United Players
We Are Three Sisters by Blake Morrison

Dates and Venue 7 – 30 June 2013, 7.30pm | Jericho Arts Centre

Reviewer Roger Wayne Eberle


Unassumingly stylish with an austere, yet elegantly refined sensibility is one way to characterize Carolyn Rapanos’s eloquently understated set design for We Are Three Sisters. Equally stylish is the memorable chess-move precision with which director Sandra Ferens choreographs stage movements and articulates actions for her players in this taut poetic drama.

The central action of the play takes place in a Victorian-style living room and it derives much of its pivotal force from the tensions that exist between Branwell Brönte (Jordon Navaratil) and his married lover Lydia Robinson (Helen Martin); between Emily Brönte (Maria Luisa Alvarez) and her father’s curate (Nick Preston); and between Anne Brönte (Victoria Lyons) and the doctor (Douglas Abel).

The Bröntes are of course legendary for their literature, but this endearing production, with its inimitable family dynamic, does more than merely put a human face on these three sisters. It shows how an uncommon resilience and indomitable spirit on their part helps them overcome the often-stifling attitudes of paternalism, parochialism and provincialism.

Death may be all around them, as the graves outside their three tall living room windows and their poetic responses to those graves suggest, but it does not affect their passionate take on life and their vigorous rapport.

Navaratil brings to the stage an intense, brooding, bluster-ridden, ‘bully-boy-brother’ portrayal of Bramwell, while Ms. Martin seems to make no pretentions as the oh-so-refined object of his affection. Both characterizations elicit little in the way of sympathy from the audience, and both roles were capably handled by these two respective actors.

Unfortunately the relationship between Anne and the doctor is artificial and wooden, and in many cases the rapport seems singularly lacklustre. Ms. Lyons’s performance with her sisters is more notably vivid and expressive, but there seemed to be a certain chemistry lacking between her and Mr. Abel, which if present could have added a heightened dimension to the play. Admittedly, there are complexities and challenges in the role of the alcoholic doctor whose unrequited love for much-younger Anne drives him to despair; but an even darker, more pensive and melancholic interpretation, along with some slight hints of interest on the part of Anne might have gone a long way towards making the audience feel more sympathy, and less disdain for him or relatively less disregard for their relationship.

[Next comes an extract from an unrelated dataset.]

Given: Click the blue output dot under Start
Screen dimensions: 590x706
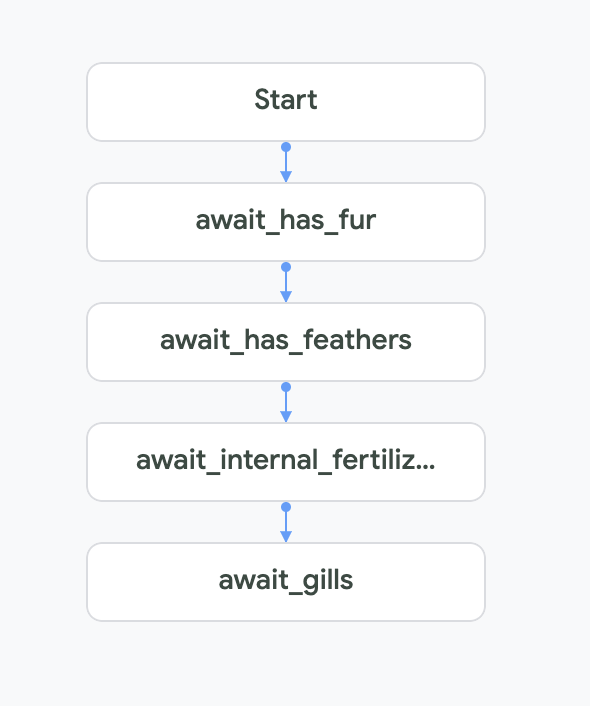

Ms. Alvarez brings a strong stage presence to her role as Emily. She does an admirable job of conveying Emily’s ideals of anonymity at all costs, either suffusing the stage with her smoldering passions or stifling those passions to inwardly seethe. Her expressive, ironic responses to the love-struck curate while they are on stage together in the last act meld wonderfully with her precisely choreographed moves to create palpable dramatic tension.

Blake Morrison’s script is impeccable. The music chosen by Neil Griffiths for scene changes enhances and intensifies the mood, even heightening suspense at times. The costumes designed by Elliott Squire are elaborate in all the right places, as is the previously mentioned set design. Although the acting is at times uneven, there is much to recommend in this production.